• Énoncé du problème: Restituez intégralement, sans la moindre modification, le texte consacré à Alex Toth.

Au firmament des grands noms de la BD US, Alex Toth tient une place de choix, bien qu’il reste encore assez peu connu du grand public. C’est une indéniable référence parmi les artistes qui reconnaissent en lui l’une des grandes influences de l’âge moderne, avec des héritiers aussi prestigieux que Bruce Timm, Darwyn Cooke, John Paul Leon, David Mazzucchelli, Chris Samnee et bien d’autres.
Alex Toth
Né en 1928, Toth a toujours rêvé de rejoindre ce cercle d’auteurs, maîtres du noir et blanc dont faisaient partie des maîtres comme Milton Caniff ou Noël Sickles. À 15 ans, il réussit à vendre sa première histoire puis se fait engager, à 18 ans, par Sheldon Mayer, éditeur chez DC où il se retrouve à dessiner Green Lantern, The Atom et toute sorte d’histoires, allant jusqu’à créer le personnage Johnny Thunder. En 1954, il est appelé pour deux ans sous les drapeaux et part au Japon où il entame son propre strip Jon Fury. À son retour, fâché avec DC, il va travailler chez Dell Comics où il s’occupe, entre autres, de Zorro, une série qui va le révéler. En effet, il excelle déjà dans la gestion des noirs et blancs très contrastés. Il commence déjà à pousser son dessin vers une certaine épure, refusant de le charger d’effets inutiles, mais travaillant très précisément les rapports entre la lumière et l’ombre qui vont devenir sa marque de fabrique. Il passe par la case EC Comics en dessinant des petits récits de guerre, revient chez DC où on le voit sur des histoires de Batman, de Black Canary, chez Gold Key, Marvel et chez Warren où il va en effet produire plusieurs récits pour Eerie, Creepy et Blazing Combat.

• Jeu de données:

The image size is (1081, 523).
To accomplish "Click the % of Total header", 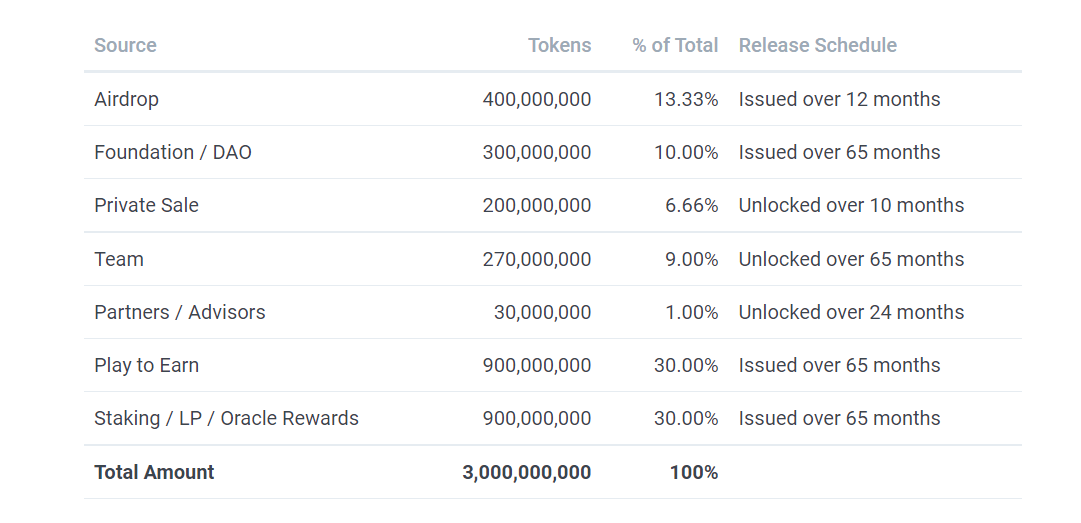I will click(x=675, y=45).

• Réponse à l'exercice:
Au firmament des grands noms de la BD US, Alex Toth tient une place de choix, bien qu’il reste encore assez peu connu du grand public. C’est une indéniable référence parmi les artistes qui reconnaissent en lui l’une des grandes influences de l’âge moderne, avec des héritiers aussi prestigieux que Bruce Timm, Darwyn Cooke, John Paul Leon, David Mazzucchelli, Chris Samnee et bien d’autres.
Alex Toth
Né en 1928, Toth a toujours rêvé de rejoindre ce cercle d’auteurs, maîtres du noir et blanc dont faisaient partie des maîtres comme Milton Caniff ou Noël Sickles. À 15 ans, il réussit à vendre sa première histoire puis se fait engager, à 18 ans, par Sheldon Mayer, éditeur chez DC où il se retrouve à dessiner Green Lantern, The Atom et toute sorte d’histoires, allant jusqu’à créer le personnage Johnny Thunder. En 1954, il est appelé pour deux ans sous les drapeaux et part au Japon où il entame son propre strip Jon Fury. À son retour, fâché avec DC, il va travailler chez Dell Comics où il s’occupe, entre autres, de Zorro, une série qui va le révéler. En effet, il excelle déjà dans la gestion des noirs et blancs très contrastés. Il commence déjà à pousser son dessin vers une certaine épure, refusant de le charger d’effets inutiles, mais travaillant très précisément les rapports entre la lumière et l’ombre qui vont devenir sa marque de fabrique. Il passe par la case EC Comics en dessinant des petits récits de guerre, revient chez DC où on le voit sur des histoires de Batman, de Black Canary, chez Gold Key, Marvel et chez Warren où il va en effet produire plusieurs récits pour Eerie, Creepy et Blazing Combat.